* _Given request_
Write out everything from the line containing "Open the formula editor with Edit..." down to the end of the rows as a JSON list of strings, one string per line, skipping blank lines and leaving the pictures out.

=== Supplied records ===

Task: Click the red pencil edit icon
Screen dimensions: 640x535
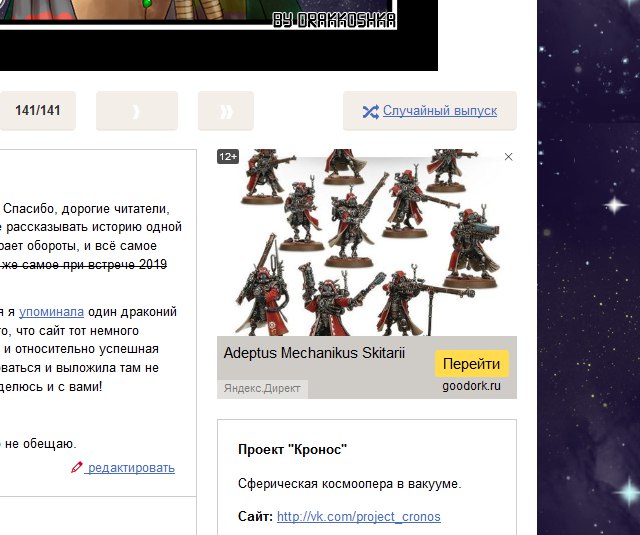Action: coord(77,468)
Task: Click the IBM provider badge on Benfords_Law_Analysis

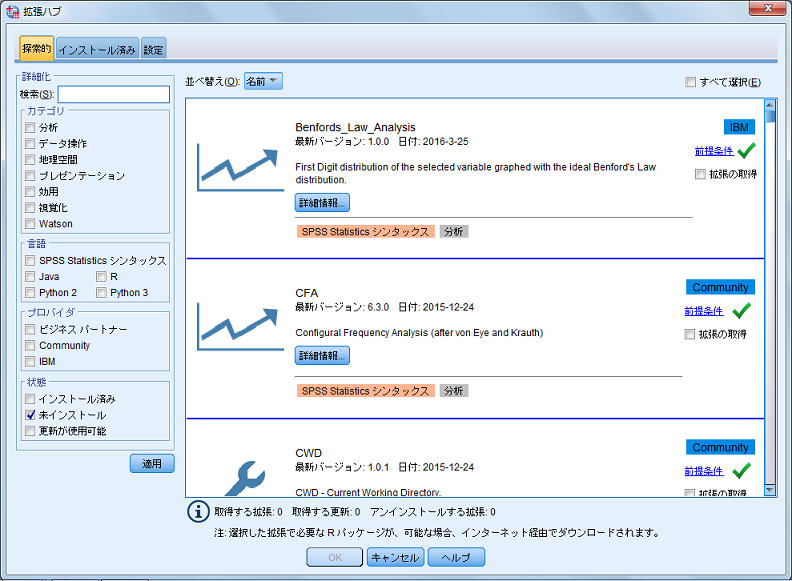Action: [738, 127]
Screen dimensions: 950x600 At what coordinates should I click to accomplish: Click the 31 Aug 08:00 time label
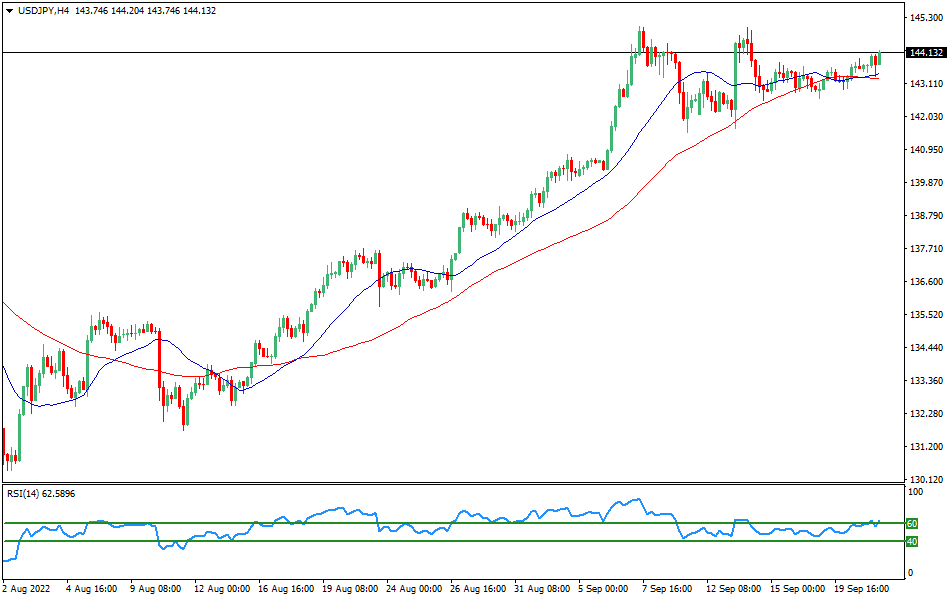pyautogui.click(x=541, y=589)
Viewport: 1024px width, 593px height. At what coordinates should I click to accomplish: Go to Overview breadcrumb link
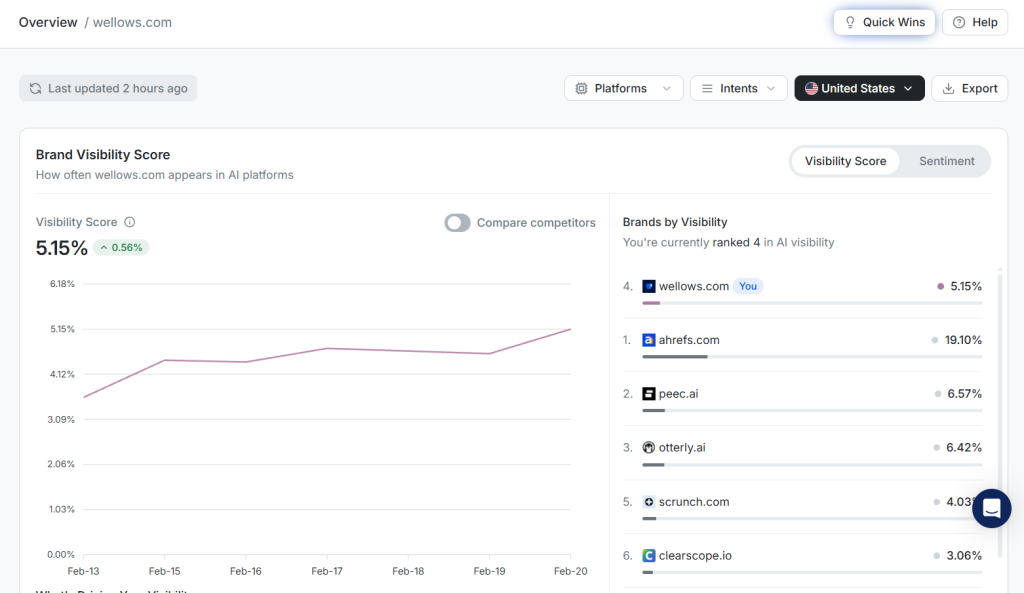pyautogui.click(x=48, y=22)
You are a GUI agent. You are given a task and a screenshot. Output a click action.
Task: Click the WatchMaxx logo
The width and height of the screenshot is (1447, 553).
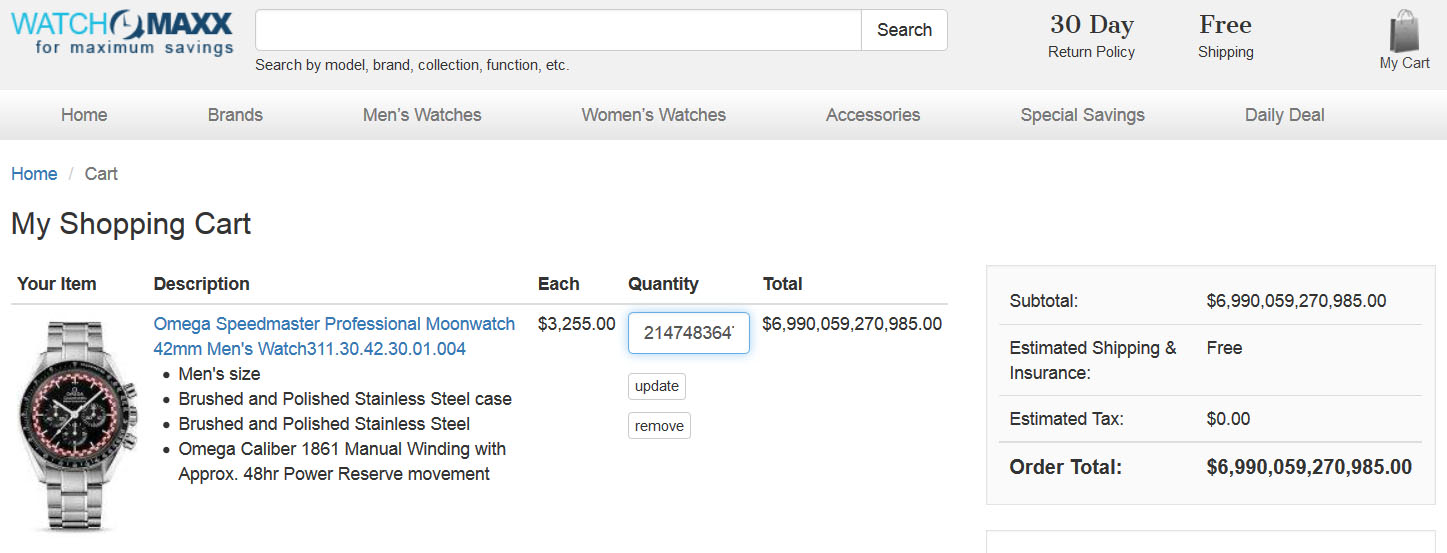tap(122, 33)
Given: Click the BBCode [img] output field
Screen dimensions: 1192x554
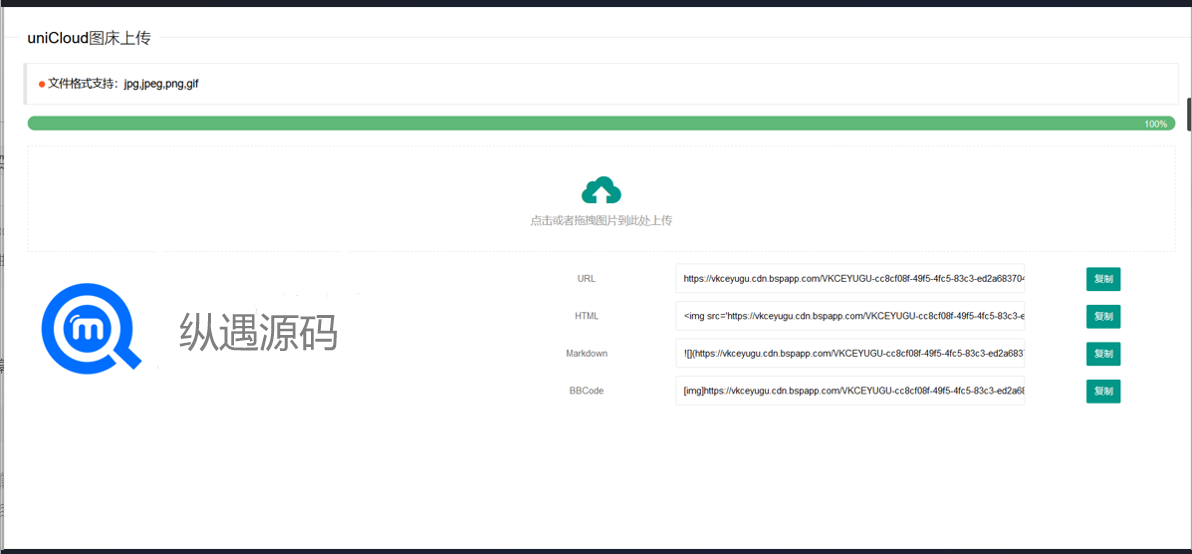Looking at the screenshot, I should click(x=850, y=391).
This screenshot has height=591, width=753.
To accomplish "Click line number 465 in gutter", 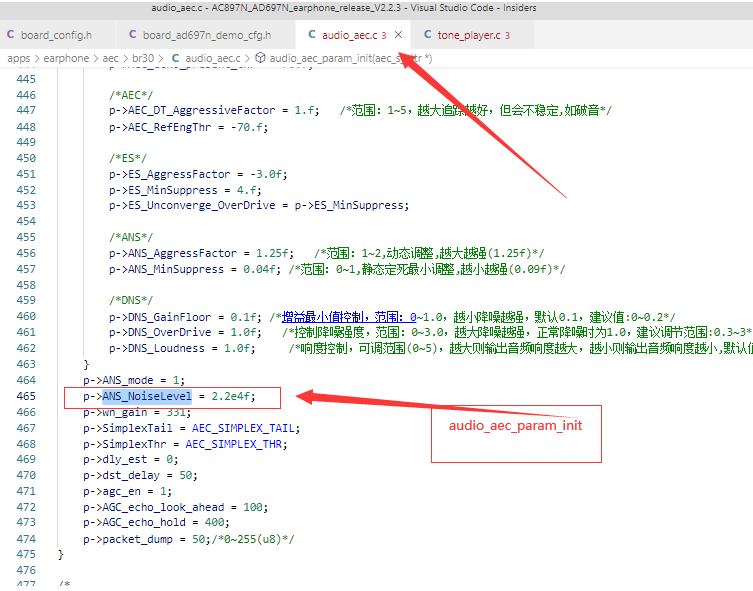I will click(26, 396).
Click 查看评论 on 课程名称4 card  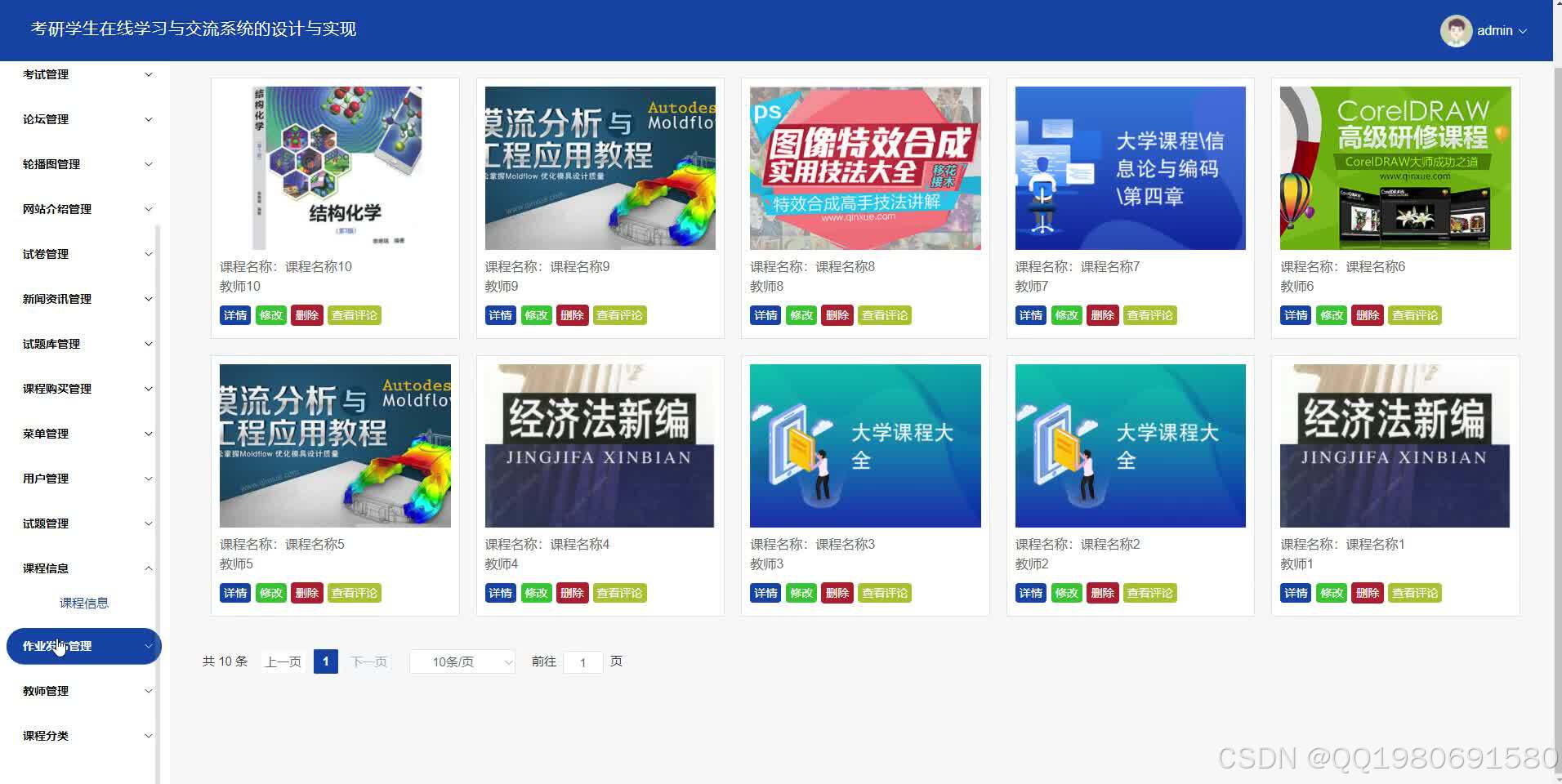619,593
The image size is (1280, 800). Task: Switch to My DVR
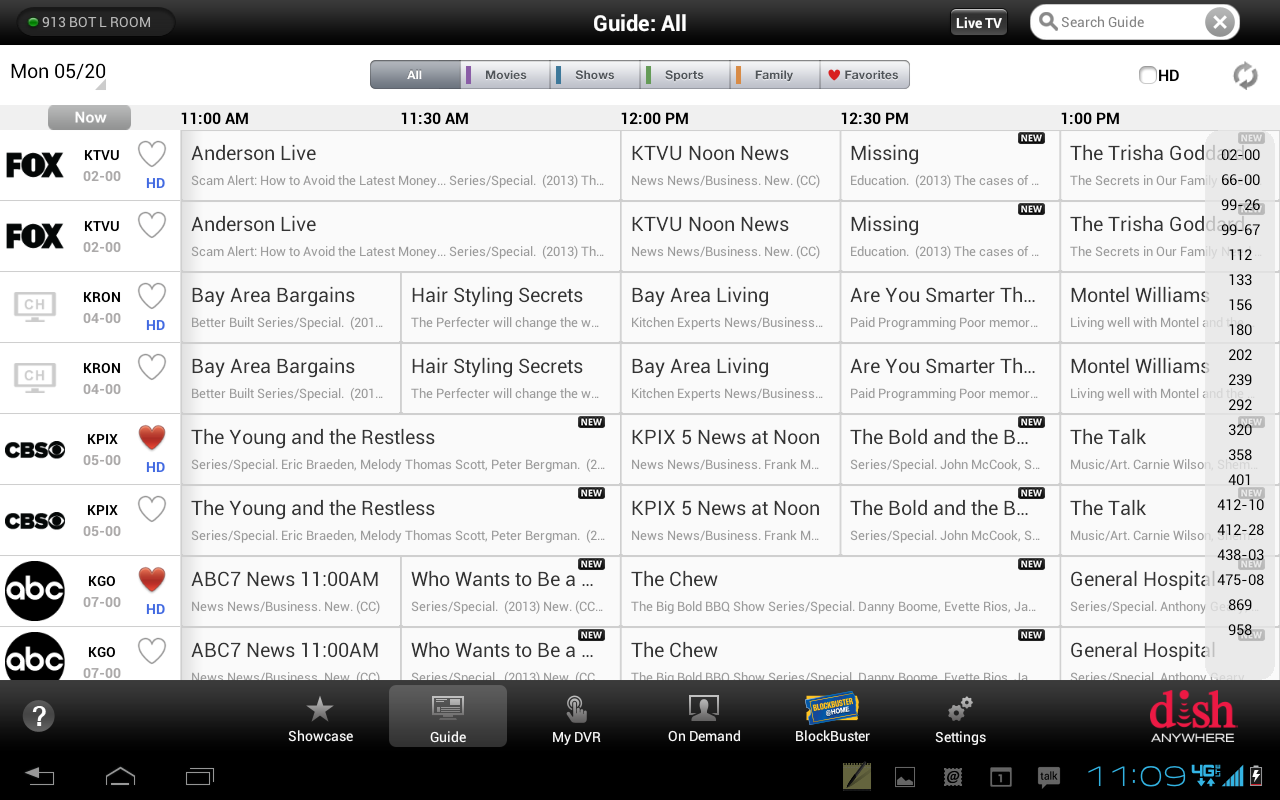576,716
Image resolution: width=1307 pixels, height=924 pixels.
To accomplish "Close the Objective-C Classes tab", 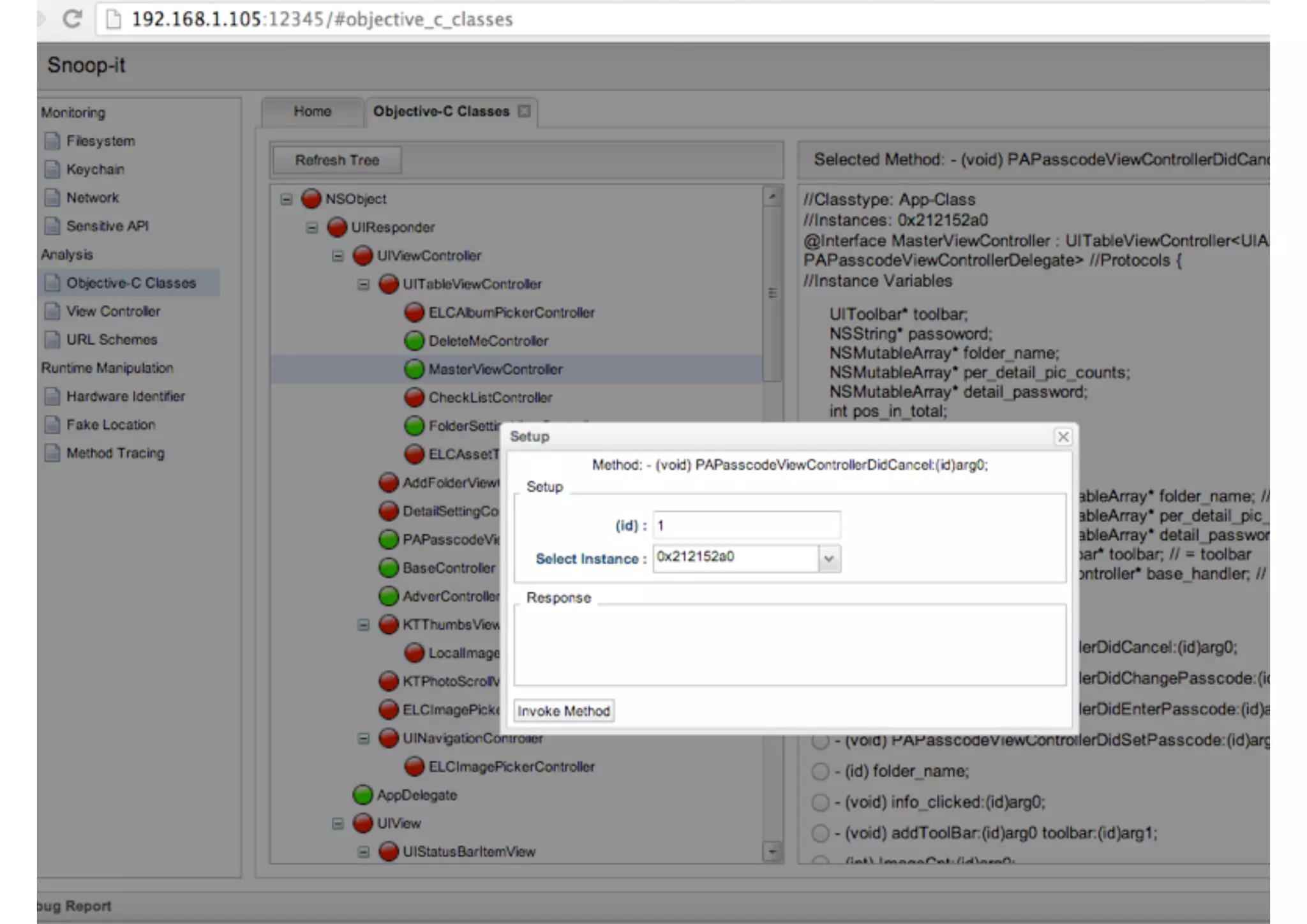I will click(524, 111).
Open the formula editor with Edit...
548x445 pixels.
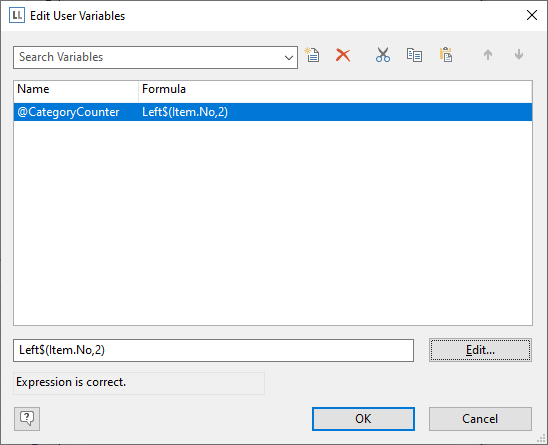(480, 350)
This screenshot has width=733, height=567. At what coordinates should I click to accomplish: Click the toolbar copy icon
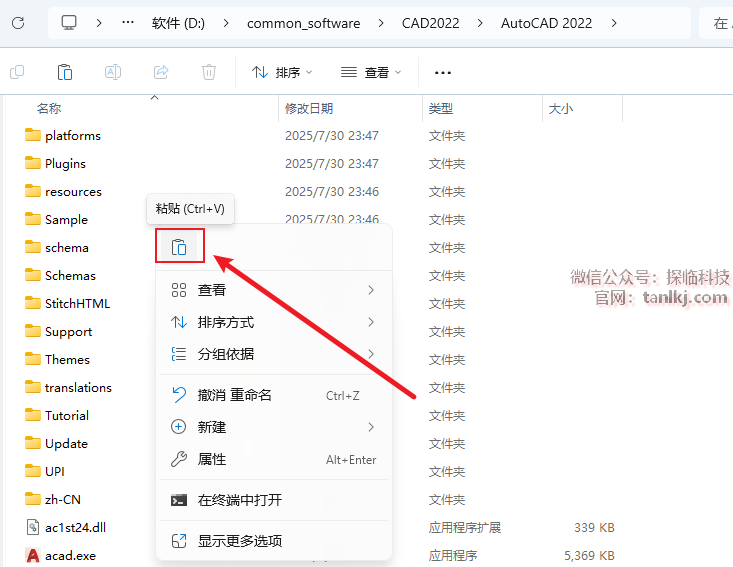(17, 72)
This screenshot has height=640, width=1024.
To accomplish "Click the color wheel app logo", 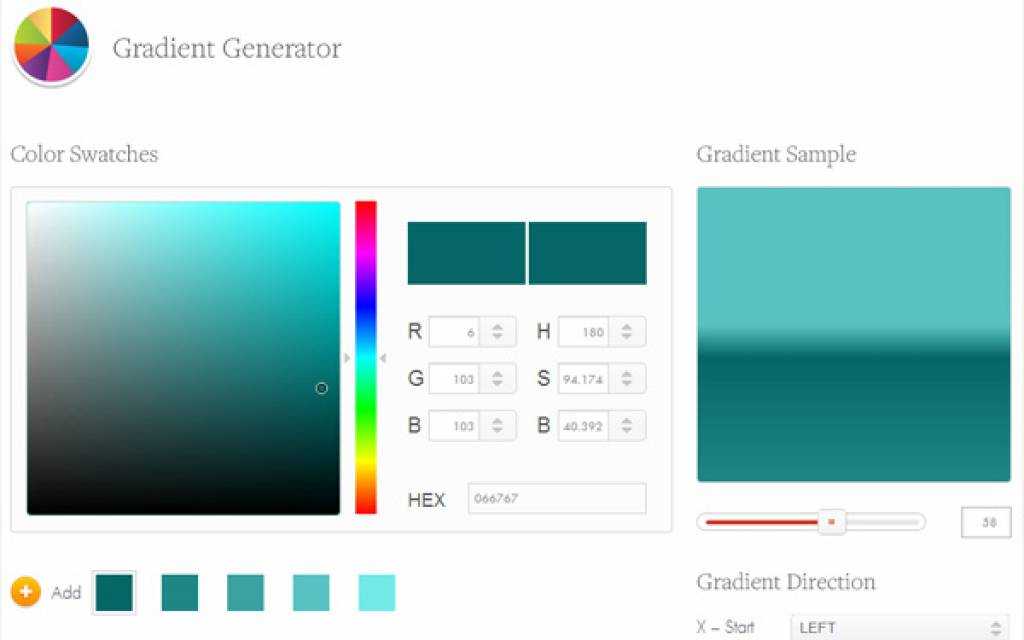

===

* _Full output_
[
  "Open the formula editor with Edit...",
  "548x445 pixels.",
  "(480, 350)",
  "This screenshot has width=733, height=567. At what coordinates should I click to accomplish: Click the toolbar copy icon",
  "(17, 72)",
  "This screenshot has height=640, width=1024.",
  "To accomplish \"Click the color wheel app logo\", "
]